Green Revolution in India

Prior to the Green Revolution, India encountered numerous challenges in food production:

  1. Frequent Famines: India grappled with two severe droughts in 1964–65 and 1965–66, resulting in food shortages.
  2. Lack of Institutional Finance: Marginal farmers struggled to obtain affordable finance and credit from government institutions and banks.
  3. Low Productivity: Traditional agricultural methods in India resulted in insufficient food production.

M.S. Swaminathan, acclaimed as the Father of the Green Revolution in India, played a pivotal role in the advancement of high-yielding variety seeds, particularly in wheat and rice. This contribution significantly contributed to India’s attainment of food security.

His main objective was to revolutionize Indian agriculture. He introduced high-yielding crop varieties, enhanced irrigation infrastructure, and advocated for increased fertilizer usage. This led to a significant rise in wheat production, increasing from 6 million tones in 1947 to 17 million tones between 1964 and 1968. The Green Revolution not only strengthened India’s food security but also diminished its reliance on imports.

MS Swaminathan Discovery

M.S. Swaminathan was awarded the inaugural World Food Prize for his groundbreaking work in the 1960s. He led the development and introduction of high-yielding varieties of wheat and rice in India, at a time when the nation was threatened by the potential of widespread famine. This achievement resulted in a doubling of wheat production within a short span of time, ensuring India’s self-sufficiency and rescuing millions from severe food scarcity.

MS Swaminathan Award

Swaminathan received the inaugural World Food Prize Laureate in 1987 for his significant contributions to wheat and rice production in India. Additionally, he was honored with the Padma Bhushan and Padma Vibhushan, two of the highest civilian awards bestowed in India. In 1971, he was honored with the Ramon Magsaysay Award for Community Leadership. Additionally, he was awarded the UNESCO Mahatma Gandhi Gold Medal in 1999.

MS Swaminathan Death

M.S. Swaminathan, the distinguished crop geneticist who blended expertise in plant breeding with astute administrative abilities, leading to abundant harvests that eradicated famine and propelled India into a global leader in wheat and rice production, passed away on Thursday in Chennai, India. He was 98.

MS Swaminathan UPSC

As we pay tribute to the visionary behind the Green Revolution, we must also contemplate the ongoing challenges in Indian agriculture and strive for a future that is both sustainable and just. Swaminathan’s legacy and commitment will serve as a beacon of inspiration for generations of agricultural scientists and policymakers as they endeavor to secure a food-sufficient India.

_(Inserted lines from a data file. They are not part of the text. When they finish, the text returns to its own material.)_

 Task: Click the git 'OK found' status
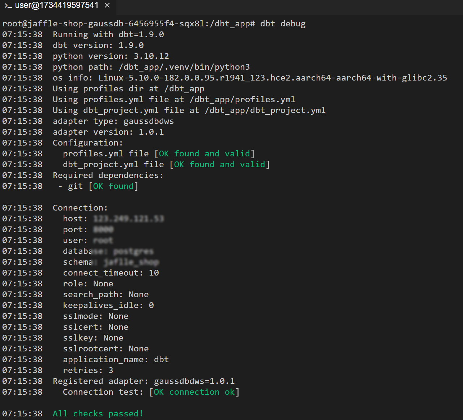(113, 186)
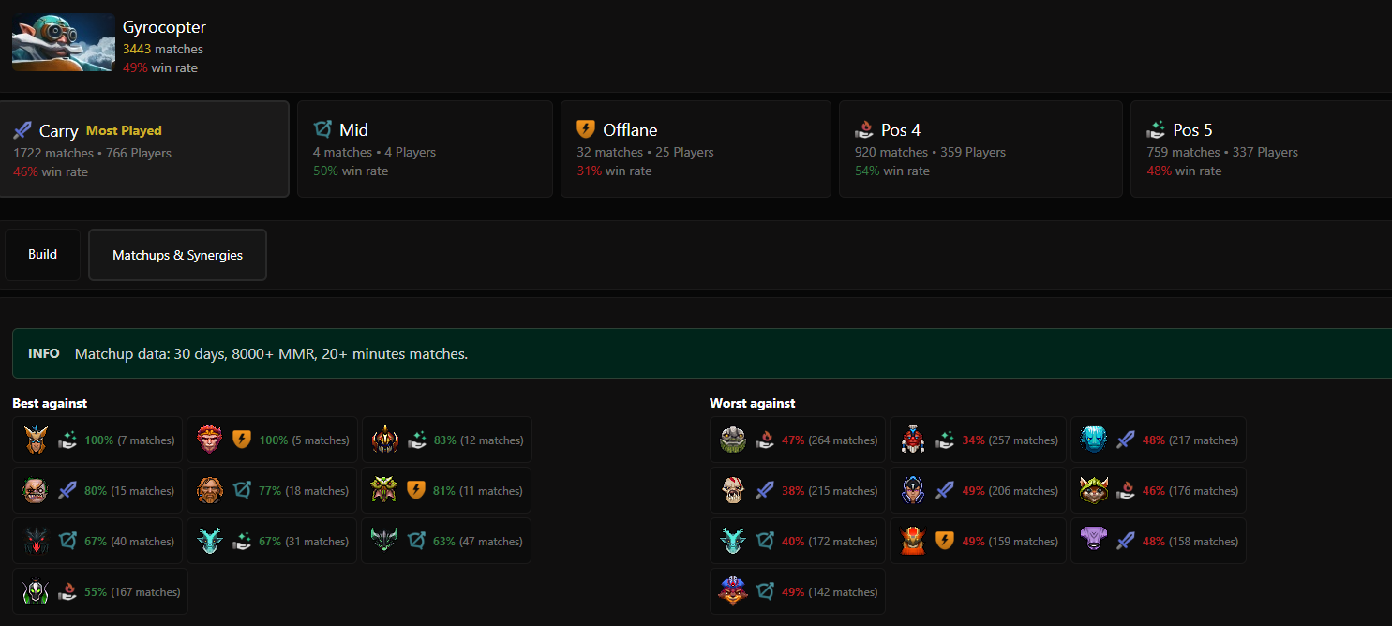1392x626 pixels.
Task: Open the Pos 5 role card
Action: (1262, 149)
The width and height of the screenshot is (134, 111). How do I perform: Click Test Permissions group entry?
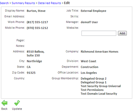coord(92,90)
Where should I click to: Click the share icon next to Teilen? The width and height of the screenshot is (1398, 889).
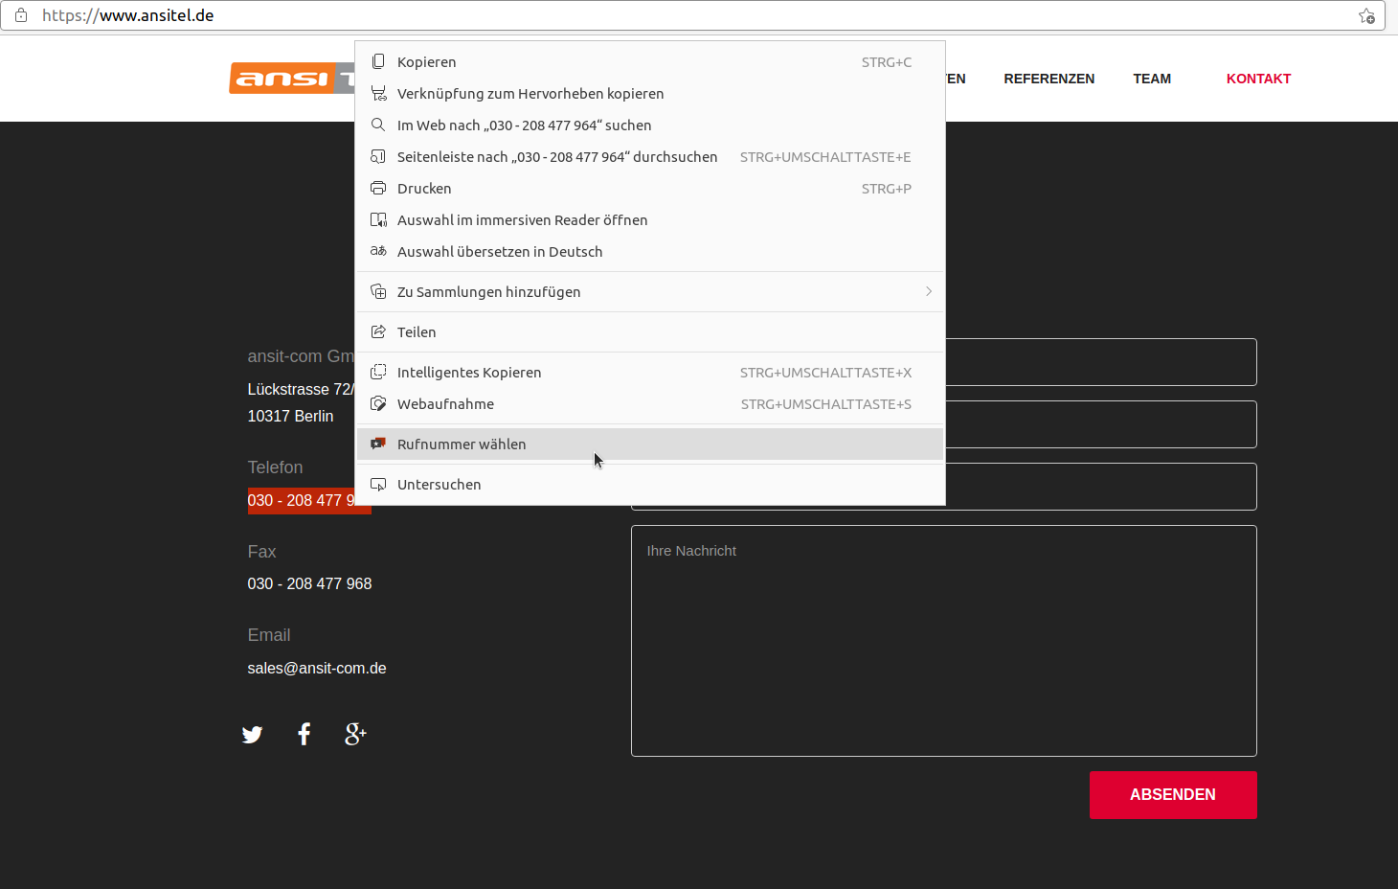click(x=378, y=331)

To counter the adverse effects mentioned above, Swaminathan championed an “evergreen revolution” that emphasizes environmentally sustainable agriculture, ensuring food security in a sustainable manner, and preserving natural resources. In order to rectify the skewed cropping pattern, the Indian Government has put forth the concept of a Rainbow Revolution, which promotes integrated farming practices, among other initiatives.


  • Who gave the call for Evergreen Revolution?

In 1990, M.S. Swaminathan coined the term ‘Evergreen Revolution’ to encapsulate his vision of achieving perpetual productivity without causing ecological harm.

  • What is Evergreen Revolution?

The concept of an “evergreen revolution” entails achieving enduring productivity gains without adverse effects on the environment or society.

  • What is MS Swaminathan full name?

Mankombu Sambasivan Swaminathan is his full name.